Most sport styles focus on sparring of one sort or another. This give a person the chance to test their skills against someone who is doing everything they can to make sure that those skills don't work. Sport styles also develop a higher level of physical fitness than do combat styles and a greater degree of mental toughness. The downside to the sport styles is that they tend to "plateau" out quickly. They will often not develop the kind of sophistication and sensitivity that the combat styles do because sports players tend often times, to concentrate on working a small number of high percentage moves.

For me, the best approach is to combine the two. To use drills and such to learn the skills and sparring to hone them and learn to make your skills work when the other guy doesn't want them to, and take that experience back to your drills. This back and forth seem to produce people who are both effective and efficient.


I have known a lot of people who have taught self defense courses, The good, The Bad and The Ugly.

If someone wants to take a self defense course there are a few things to look for.

First can, and will the teacher demonstrate that what they are teaching will work against someone who is not cooperating?

If they can't or won't, then be a bit dubious.

Does the course have padded attacker work?

These are better over all than the ones that don't.

Does the teacher tell you that he or she won't spar because their skills are too dangerous or deadly and they don't want to hurt their sparring partner?

Be vary dubious about this one. It is just possible that the teacher is too lazy or too stupid to figure out how to spar safely, or they are being dishonest about their skills.

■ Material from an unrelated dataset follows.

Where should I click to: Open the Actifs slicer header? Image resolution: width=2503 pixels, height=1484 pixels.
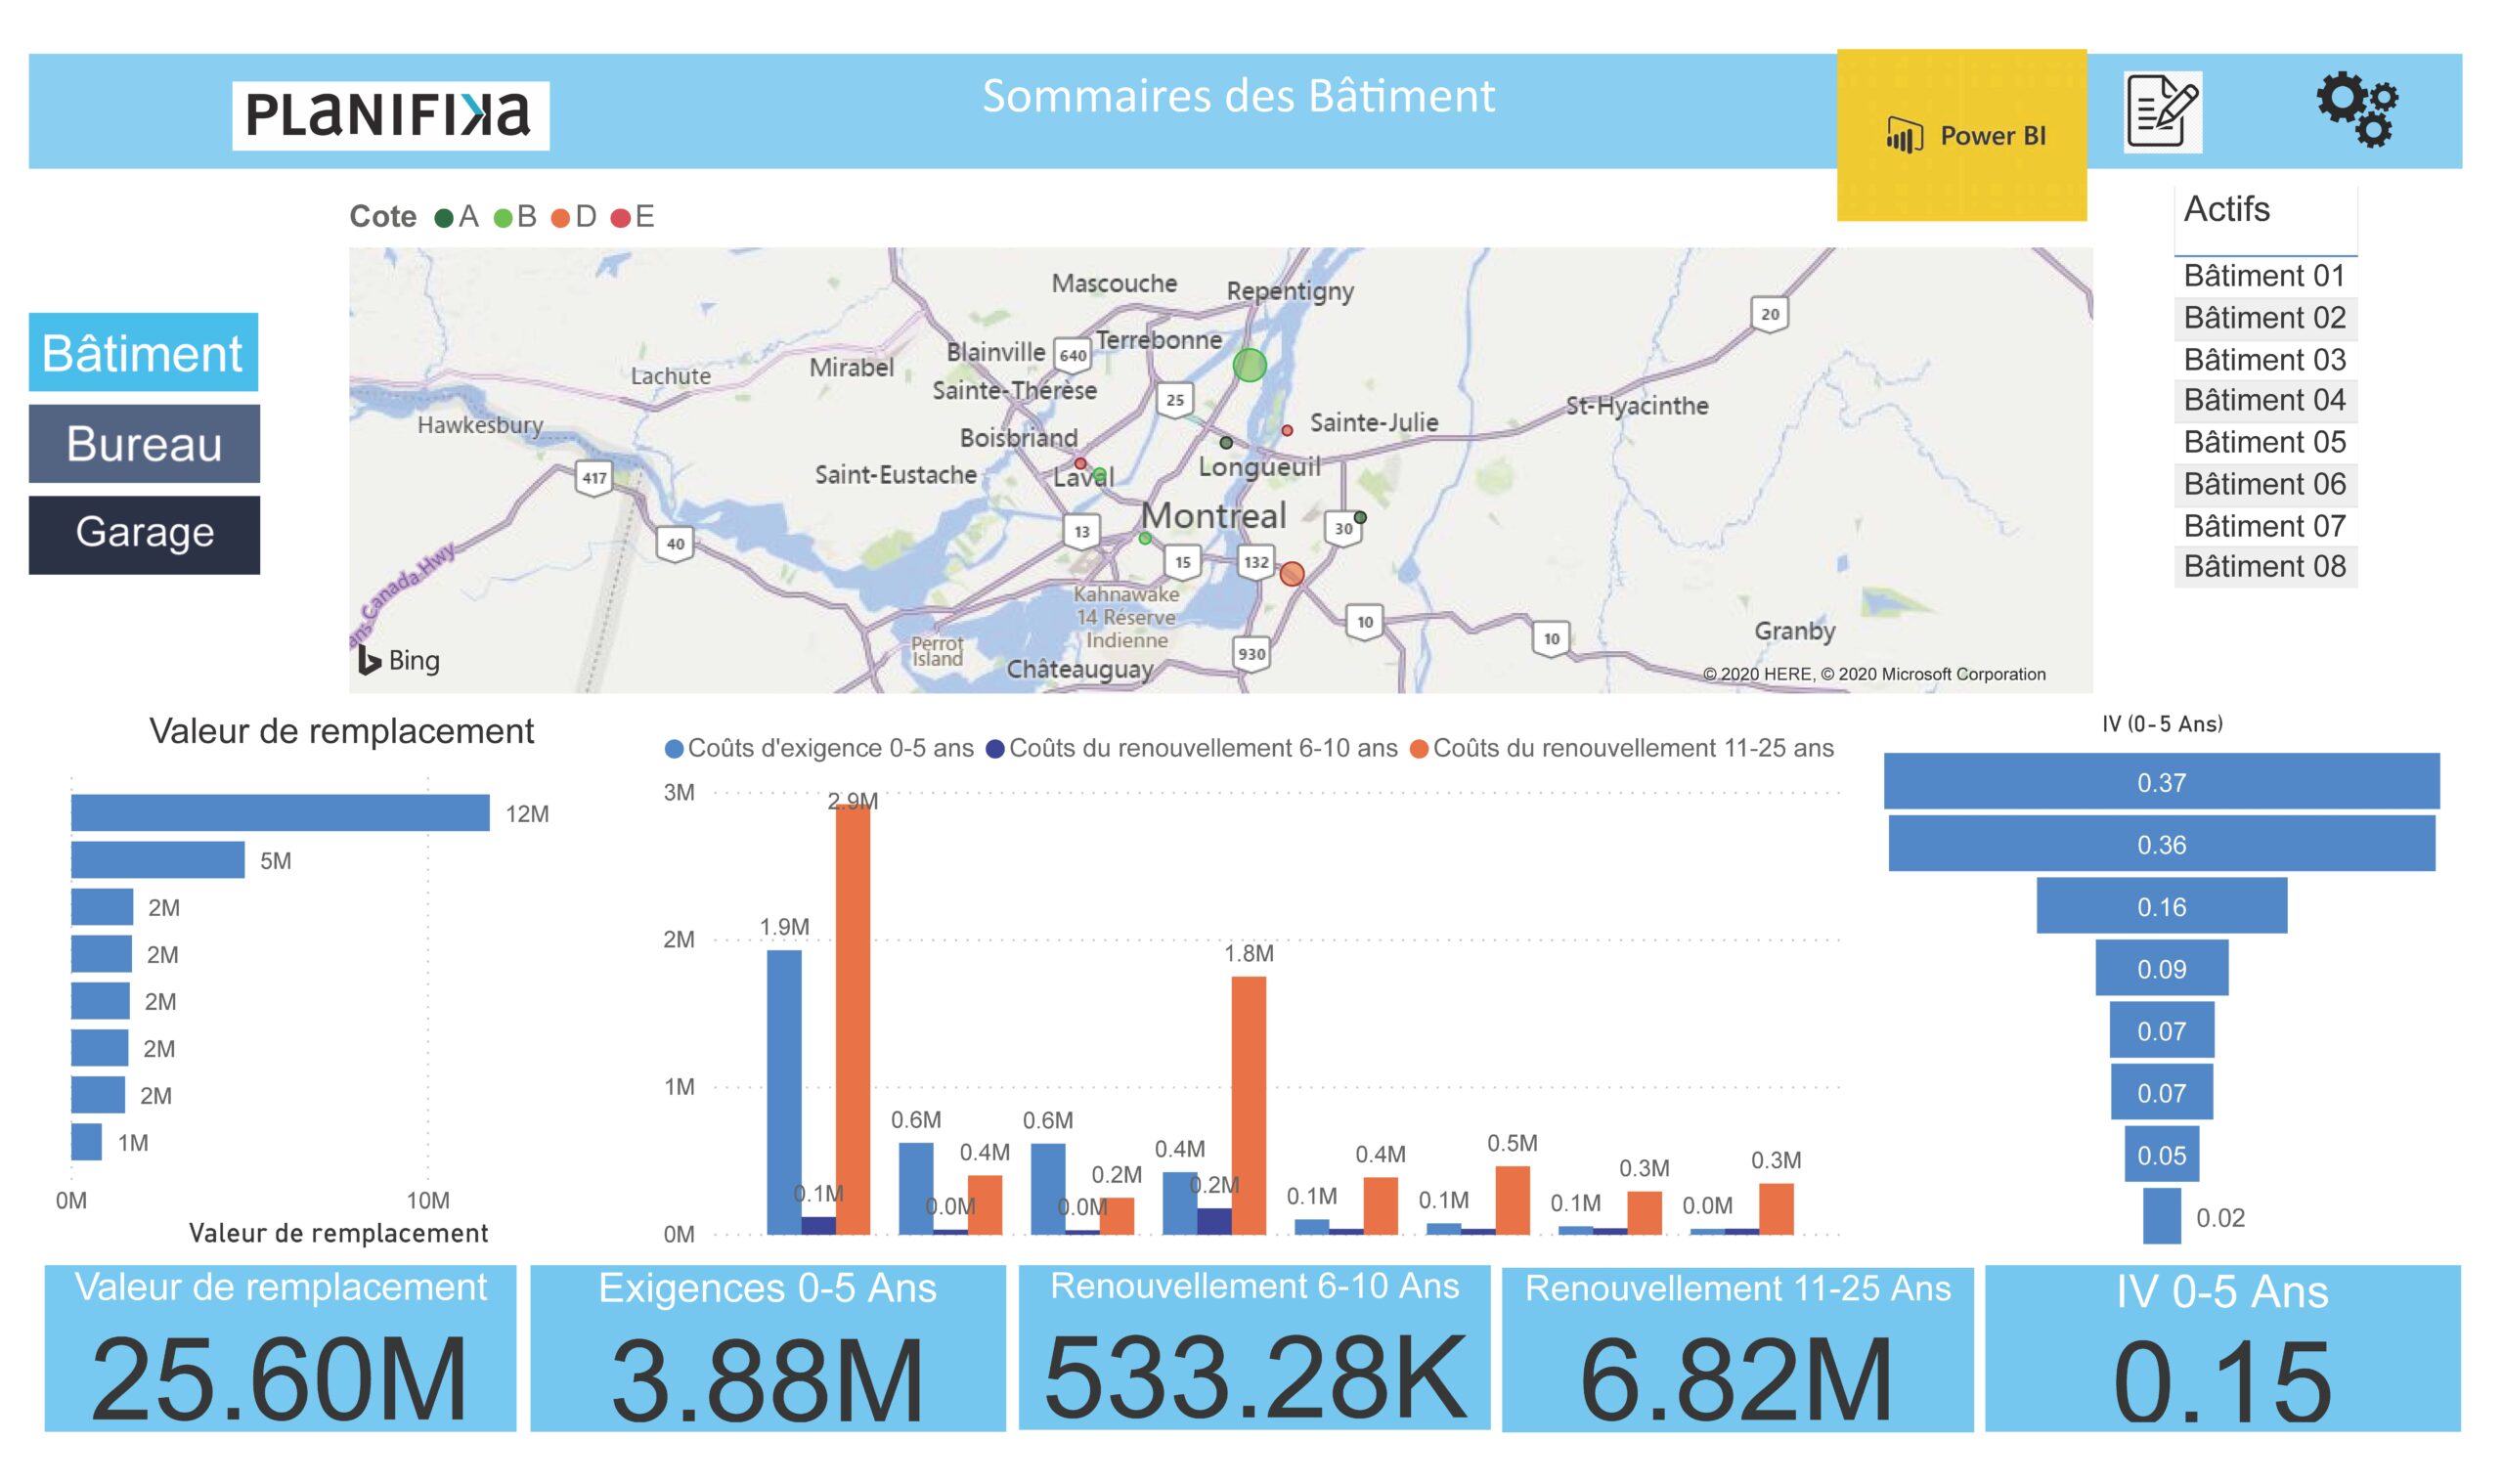(2226, 210)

Next, does the self defense course address issues of awareness? After all, your mind is your best weapon so you should be learning how to use it as well.

So if a person wants to have basic skills to defend himself (or herself) taking a good self defense course will give them to you, but don't expect miracles.

You will find everything mentioned above in a good martial arts school though, and even though it will take longer to refine your skills, you will have a much better chance of surviving (or even better yet avoiding) an encounter than any self defense course will give you.

So it is up to the individual to decide what they want, a quick fix or long term gains.